Charcoal is quite effective in absorbing toxic substances however you do have to be careful too. It also can soak up essential nutrients as well as lessen the effect of medications and other health supplements you may be taking. If you are having intestinal or digestive issues, charcoal can help. You just need to consult with your doctor about using it.
Using Charcoal as a Poison Control Measure
If you have children at home, it is especially important to include charcoal in your first aid kit. If someone accidentally ingests a poison, most poison control hotlines may direct you to administer the charcoal. The absorbing power of the charcoal can start to work right away to buy you time to get to the hospital. Be sure to choose the liquid or powder form of the charcoal as it works much faster than capsules or tablets.

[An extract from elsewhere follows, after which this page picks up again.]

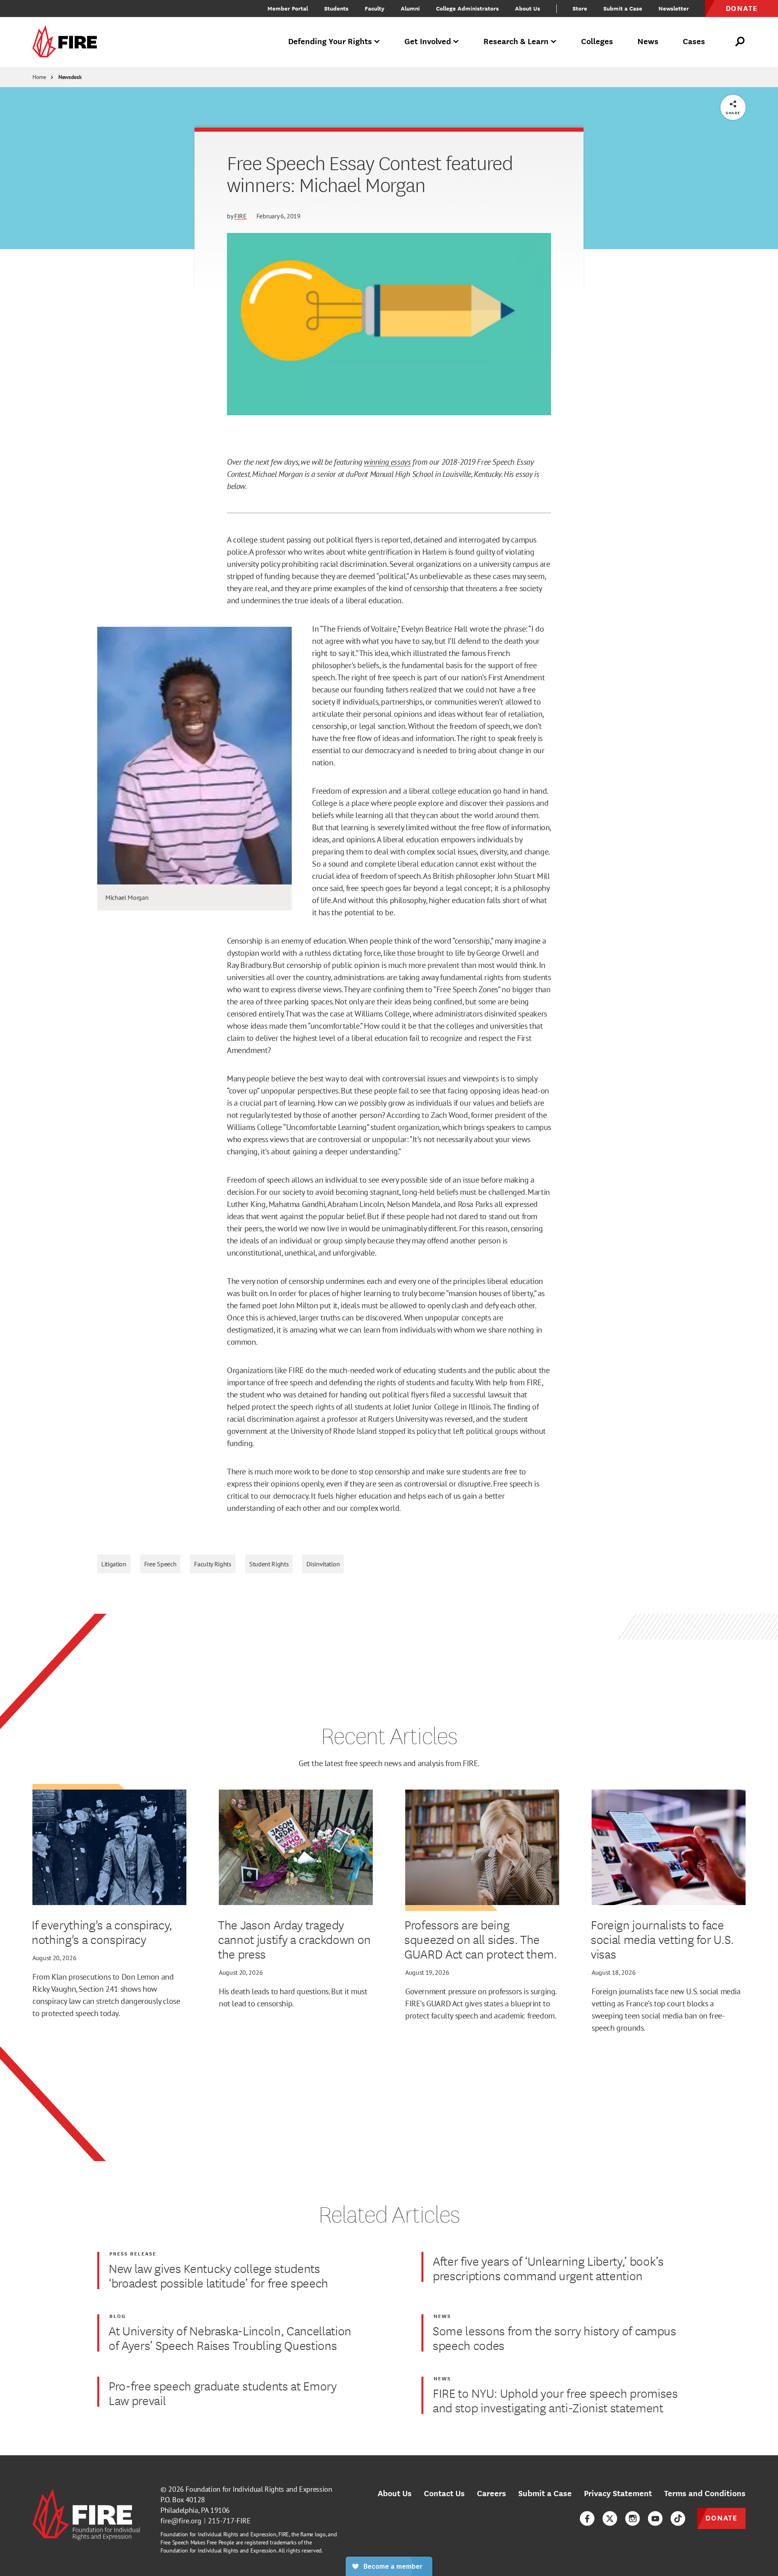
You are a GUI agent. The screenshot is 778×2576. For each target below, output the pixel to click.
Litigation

Charcoal for General Health Issues
When used as a general food supplement, charcoal is believed to absorb gas as well as neutralize troubling stomach acids that may cause indigestion, gastroesophageal reflux disease (GERD) and a host of other troubling digestive and intestinal issues. Activated charcoal is tasteless and has no odor which makes it an effective supplement.
It is important when you take the charcoal for health that you follow its prescribed dosage correctly. Always take it with a full glass of water, particularly distilled water when possible as it is free of minerals and other ingredients that are often found in public drinking supplies. Do not substitute other liquids for the water as they may counteract the benefits of the charcoal.
While charcoal can greatly alleviate gastrointestinal distress, you should always confide in your doctor any medications, food allergies, and health conditions you have or are concerned with before taking it. Sometimes, charcoal can actually exacerbate conditions such as irritable bowel syndrome (IBS) and stomach viruses.
Take charcoal supplements a few hours after you take regular medications and other health supplements to allow them time to enter the bloodstream. And if you have any side effects such as constipation, vomiting, stomach pain, tarry stools or diarrhea, stop taking charcoal and consult with your doctor.
Charcoal is an essential staple in every first aid kit. And while there could be some side effects depending on your health and other medications, charcoal can be quite worth it if you are plagued by gas and indigestion that over the counter remedies cannot assuage.